You've decided that you're either tired of your old floors or it's time to replace them due to wear and tear. You know that hardwood flooring has been all the rage for the past few years, but what you might not know is that there are tons of choices out there. Where do you start? Here are some tips to help you out so the task doesn't seem overwhelming. |
There are some really simple choices for starters. There's natural, solid, or engineered wood. Natural wood is what has been traditionally thought of as hardwood flooring. It is made out of solid, thick planks of actual wood. Engineered is the latest technology in flooring. It is made of a top layer of veneer over a thicker piece of plywood. Engineered typically handles moisture better than natural wood and is best if you have a concrete slab subfloor. This is usually the first thing you need to determine. What is your subfloor made of? This will tell you the type of material that is best to use.
For other important considerations when picking out your hardwood flooring, here are some things you should think about before shopping around.

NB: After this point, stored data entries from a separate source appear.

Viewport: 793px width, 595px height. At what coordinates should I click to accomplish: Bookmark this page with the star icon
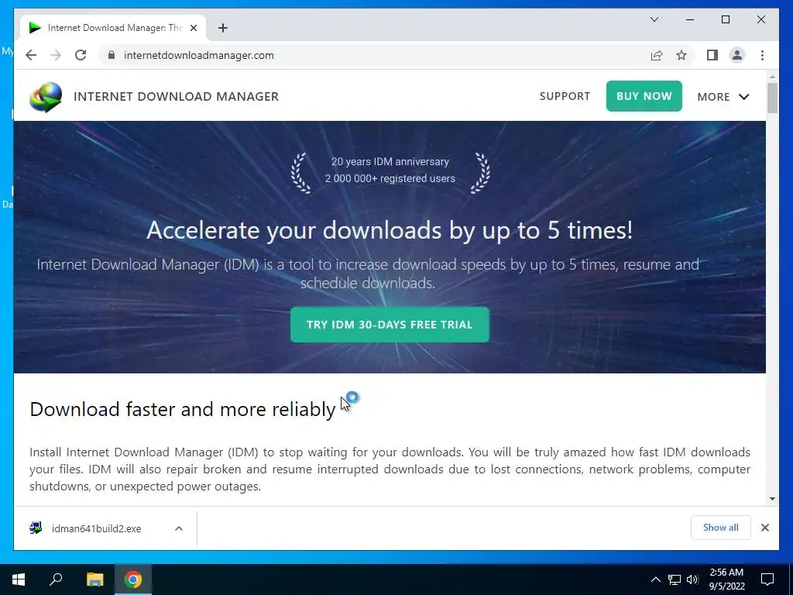tap(681, 55)
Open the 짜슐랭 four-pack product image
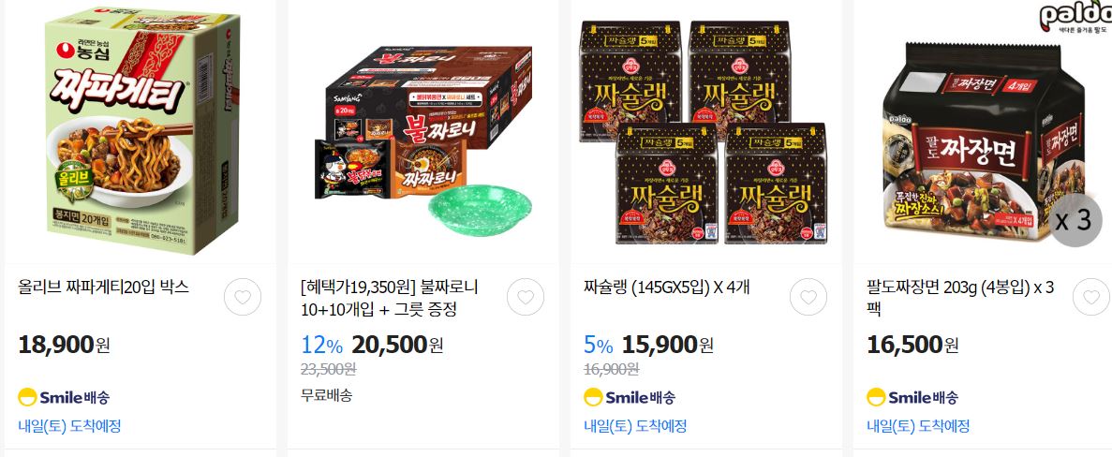The height and width of the screenshot is (457, 1112). click(705, 131)

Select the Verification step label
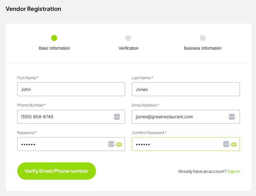pyautogui.click(x=128, y=48)
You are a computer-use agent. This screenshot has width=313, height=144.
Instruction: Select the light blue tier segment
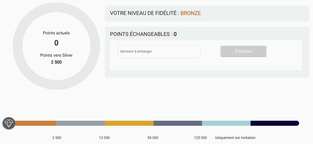pyautogui.click(x=226, y=123)
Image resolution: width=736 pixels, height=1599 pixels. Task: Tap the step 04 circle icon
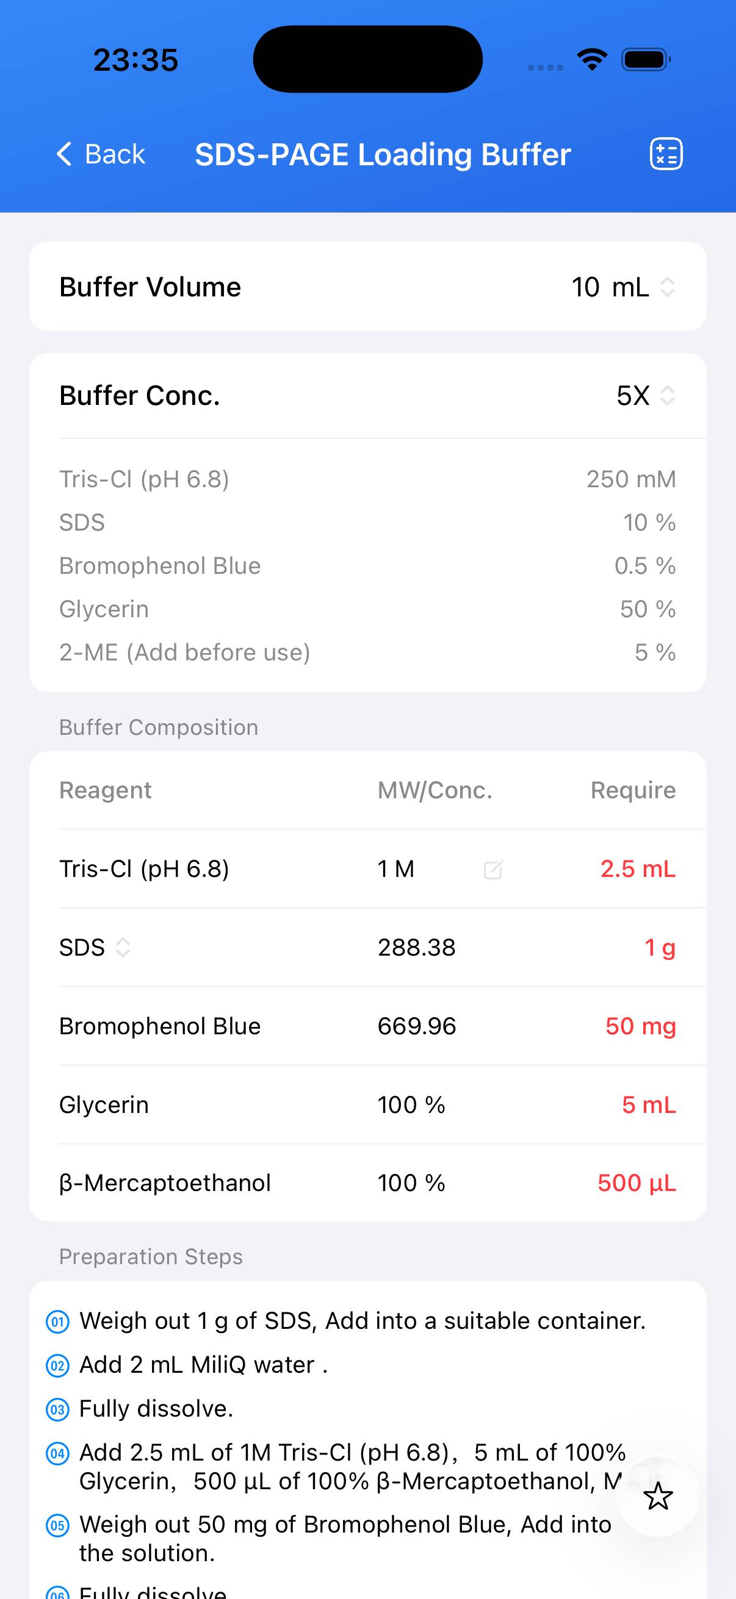point(58,1453)
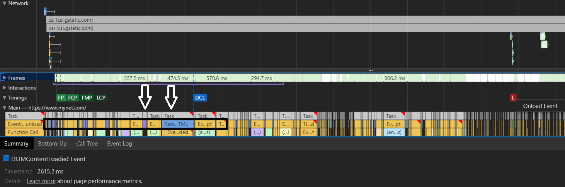Image resolution: width=565 pixels, height=187 pixels.
Task: Collapse the Timings track
Action: click(x=4, y=98)
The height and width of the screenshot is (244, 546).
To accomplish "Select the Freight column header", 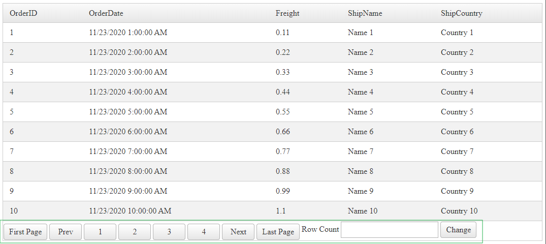I will tap(287, 13).
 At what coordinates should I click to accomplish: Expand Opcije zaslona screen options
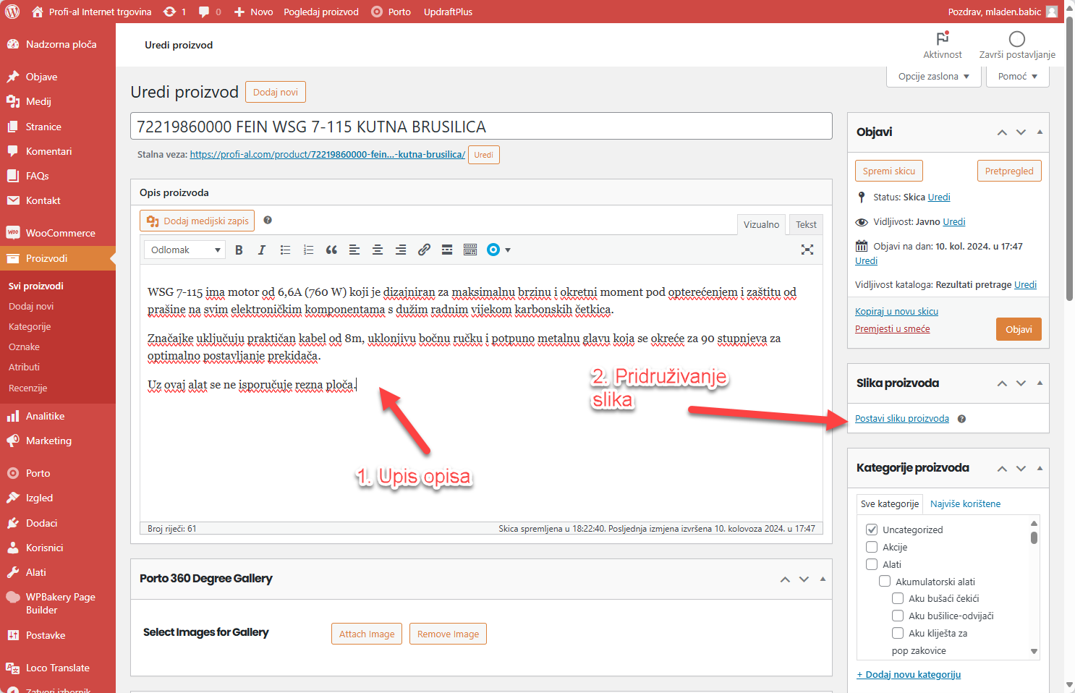tap(933, 77)
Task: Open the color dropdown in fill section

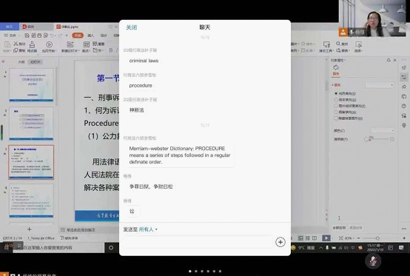Action: [383, 130]
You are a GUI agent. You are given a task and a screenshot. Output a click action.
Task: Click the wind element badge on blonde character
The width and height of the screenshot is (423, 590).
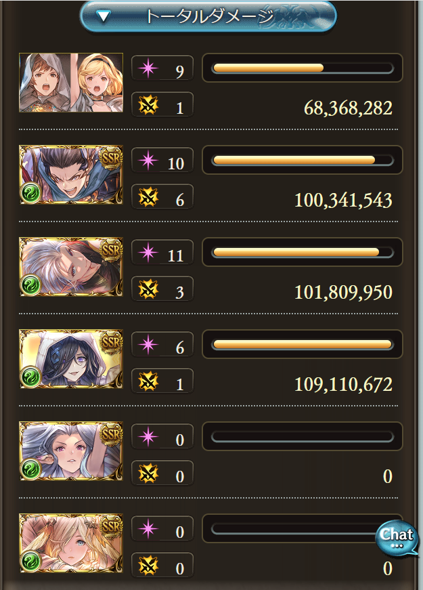coord(31,562)
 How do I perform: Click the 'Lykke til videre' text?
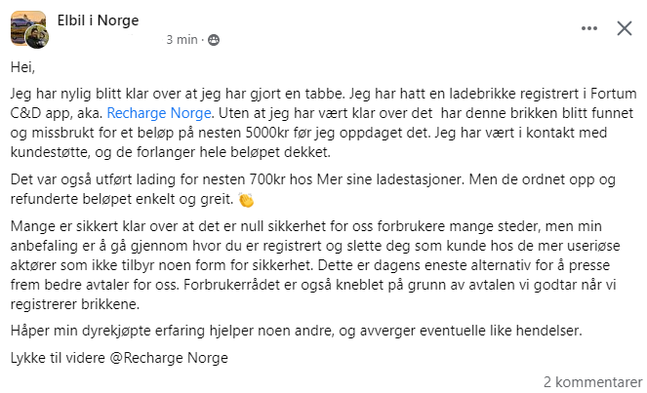(58, 358)
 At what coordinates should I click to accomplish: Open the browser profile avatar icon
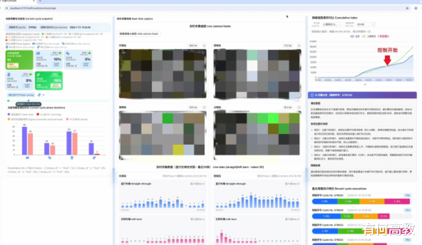click(x=416, y=9)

Putting hardwood flooring on the first or second story of your home is a different process than putting it on a basement floor. The basement is considered below grade in builder language. The story of your home that's even with ground level is called on grade, and anything above this is called above grade. You have limited options depending on the grade where you plan to install the floor. Also, because of noise, you need to consider whether it's worth putting wood on the second story or the story above you. An extra pad will be needed beneath the floor to cut down on any added noise.
Subfloor There are usually three types of subfloors in a home, including concrete, plywood, and particleboard. Finding out what kind of subfloor you have is essential before you get to work. Once you know this, you can decide on engineered or solid hardwood flooring. Concrete flooring limits you to engineered and the other surfaces typically do well with solids. If for some reason you prefer solid wood to a concrete subfloor, you can install plywood over the concrete.
Wear and Tear
What do things like traffic flow look like in your house? If there are kids and pets running in and out or lots of parties going on, then durability is a huge deciding factor. The harder the material, the more durable it is. A material like red oak would be good for your family since it's durable and not as pricey. You also want to consider a stain if you're going with real wood since it will hide scratches and stains better.
When picking out what you want, decide on something that matches your decor. This will save you money in the long run because you won't have to redecorate. Consider the finishes on your furniture and existing cabinetry and decide what would go well on your floor coverings.
What is the overall deciding factor? If you're cost-conscious, engineered flooring is best. If you want durability and don't mind paying more, then natural hardwood flooring is the way to go.